Die Wasserwerke sind zudem von den Privatisierungsplänen der Regierung Samaras betroffen. Vor wenigen Wochen schaffte eine Generalversammlung der Aktionäre die Rechtsgrundlage für eine Mehrheitsbeteiligung des Staates ab; nun soll die Privatisierungsbehörde den Betrieb an den meistbietenden Investor verkaufen. Dem Vernehmen nach wären vor allem französische Wasserversorger interessiert. Auch die Wasserwerke der zweitgrößten griechischen Stadt Thessaloniki stehen nach Medienberichten zum Verkauf.

Dringend benötigte Privatisierungen oder „Ausverkauf“ des Landes?

Gewerkschaftsführer Vangelis Dimoudis sammelt eifrig Unterschriften gegen den befürchteten "Ausverkauf": "Alle Privatisierungen wurden uns von der Troika aufgezwungen, damit Staatsvermögen zu Schleuderpreisen verkauft wird", klagt er.

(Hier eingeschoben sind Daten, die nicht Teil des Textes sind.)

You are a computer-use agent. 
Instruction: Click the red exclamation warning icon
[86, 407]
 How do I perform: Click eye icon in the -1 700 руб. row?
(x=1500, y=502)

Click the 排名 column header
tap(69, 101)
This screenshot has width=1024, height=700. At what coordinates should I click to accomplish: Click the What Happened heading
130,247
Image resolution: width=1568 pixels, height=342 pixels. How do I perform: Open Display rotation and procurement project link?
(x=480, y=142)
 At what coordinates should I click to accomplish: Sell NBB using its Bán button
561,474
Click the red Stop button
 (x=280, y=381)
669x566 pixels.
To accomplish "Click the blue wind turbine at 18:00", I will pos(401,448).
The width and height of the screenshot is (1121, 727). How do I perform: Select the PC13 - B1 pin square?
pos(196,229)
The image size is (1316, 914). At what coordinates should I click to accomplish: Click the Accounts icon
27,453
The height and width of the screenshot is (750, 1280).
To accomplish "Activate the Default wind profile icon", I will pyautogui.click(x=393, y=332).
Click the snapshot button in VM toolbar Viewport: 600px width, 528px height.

Als Beispiel nennt er die Privatisierung des profitablen Glücksspielmonopols OPAP: Das Unternehmen sei für 600 Millionen Euro verscherbelt worden, doch dieses Geld hätte der Staat auch innerhalb von fünf Jahren beim laufenden Betrieb locker einnehmen können, meint der Gewerkschafter.

Die griechische Regierung sieht das anders. Die längst angekündigte und in der Vergangenheit immer wieder verschobene Privatisierung des Lotteriebetreibers betrachtet Premier Samaras als deutliches Zeichen dafür, dass bei den Privatisierungen mehr Tempo vorgelegt wird. Und überhaupt hat die Regierung derzeit ein starkes Interesse daran, gute Nachrichten zu verbreiten: Am Donnerstag erklärte Finanzminister Jannis Stournaras, dass alle Indikatoren für eine Verlangsamung der Rezession sprächen. Es gebe deutliche Zeichen dafür, dass sich die griechische Wirtschaft "in Richtung Erholung bewegt", versprach der Finanzminister. Nun komme es darauf an, einen ruhigen Kopf zu bewahren und sich an den Zeitplan zu halten, mahnt Verwaltungsminister Mitsotakis im TV-Interview.